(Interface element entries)
————
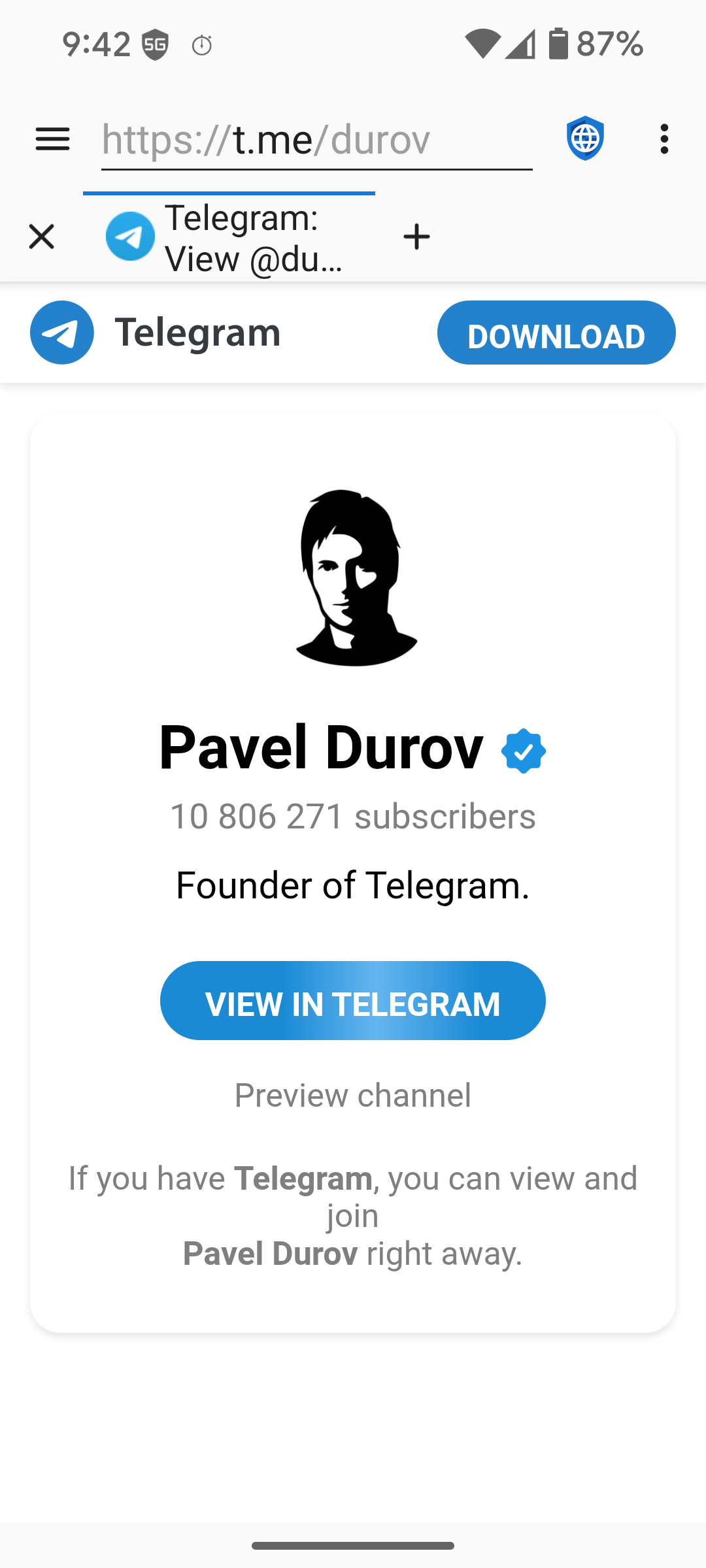Click the Telegram tab favicon
This screenshot has height=1568, width=706.
(131, 237)
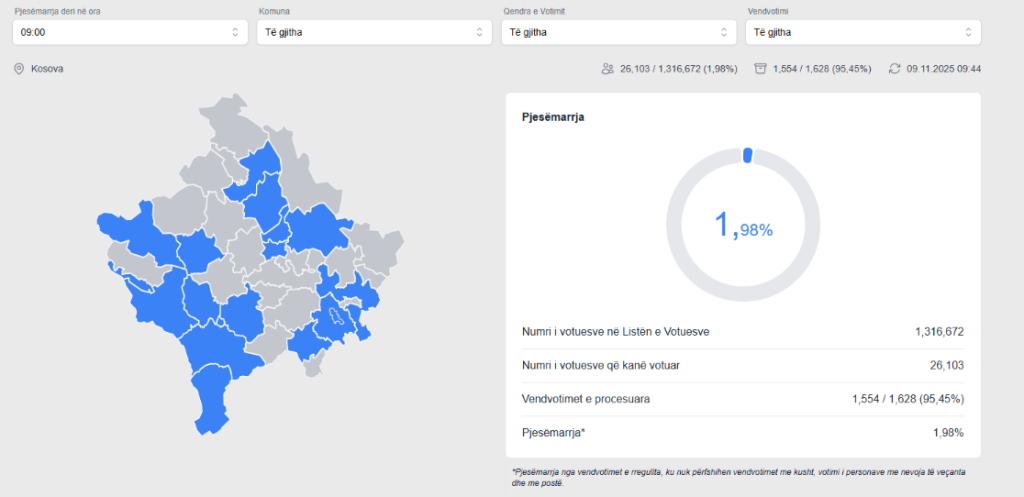This screenshot has width=1024, height=497.
Task: Select the Vendvotimet e procesuara row
Action: coord(742,399)
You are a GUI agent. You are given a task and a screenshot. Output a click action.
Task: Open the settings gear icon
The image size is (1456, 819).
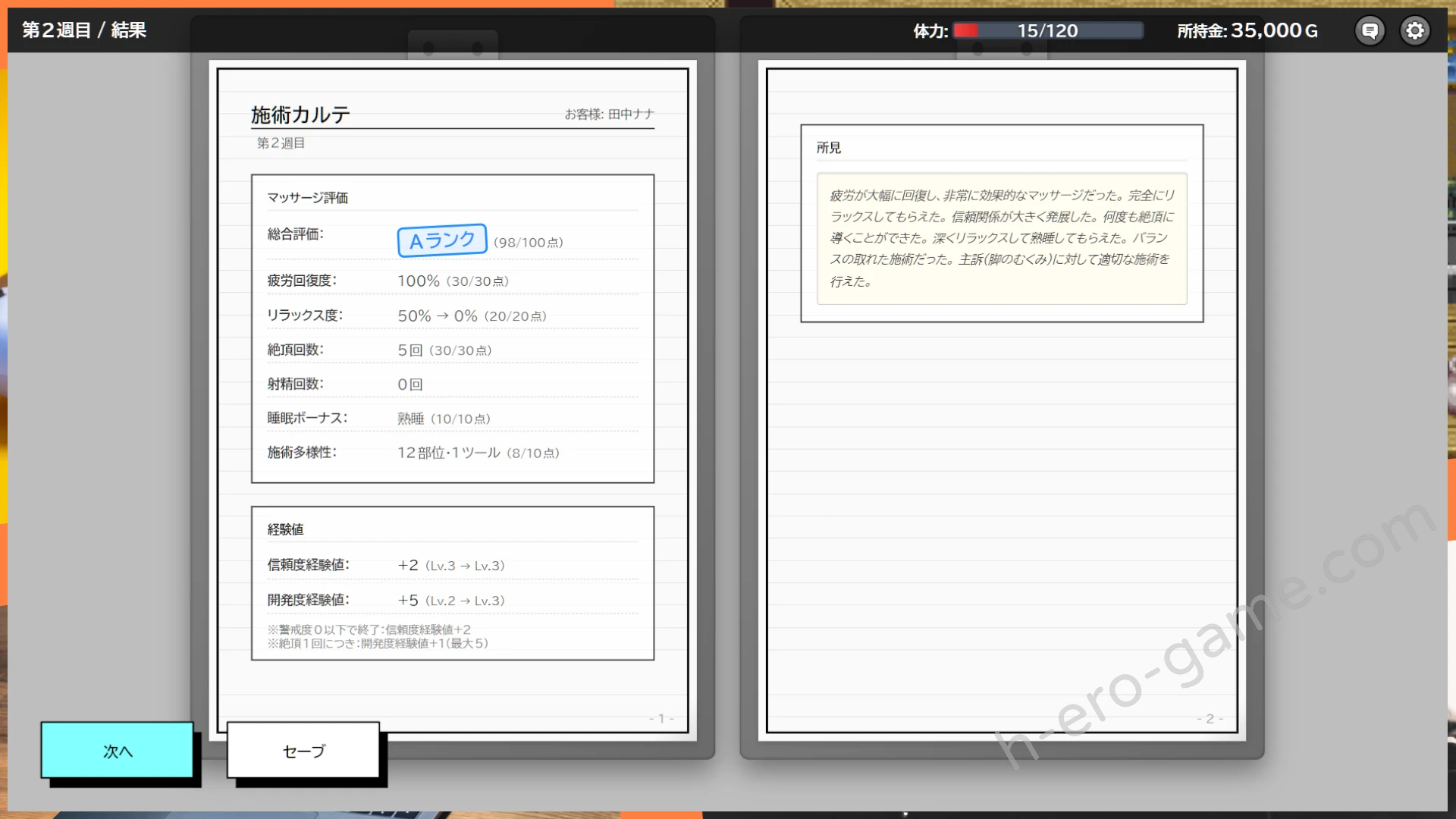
————
## TASK DESCRIPTION
Put every line of all the entries above into a numbered list, skipping blank lines. Leave the pictures out of your answer.

## CORRECT RESPONSE
1. Click the Telegram tab favicon
2. This screenshot has height=1568, width=706.
3. (131, 237)
4. This screenshot has width=1024, height=497.
5. Task: Select the Vendvotimet e procesuara row
6. Action: coord(742,399)
7. You are a GUI agent. You are given a task and a screenshot. Output a click action.
8. Task: Open the settings gear icon
9. The image size is (1456, 819).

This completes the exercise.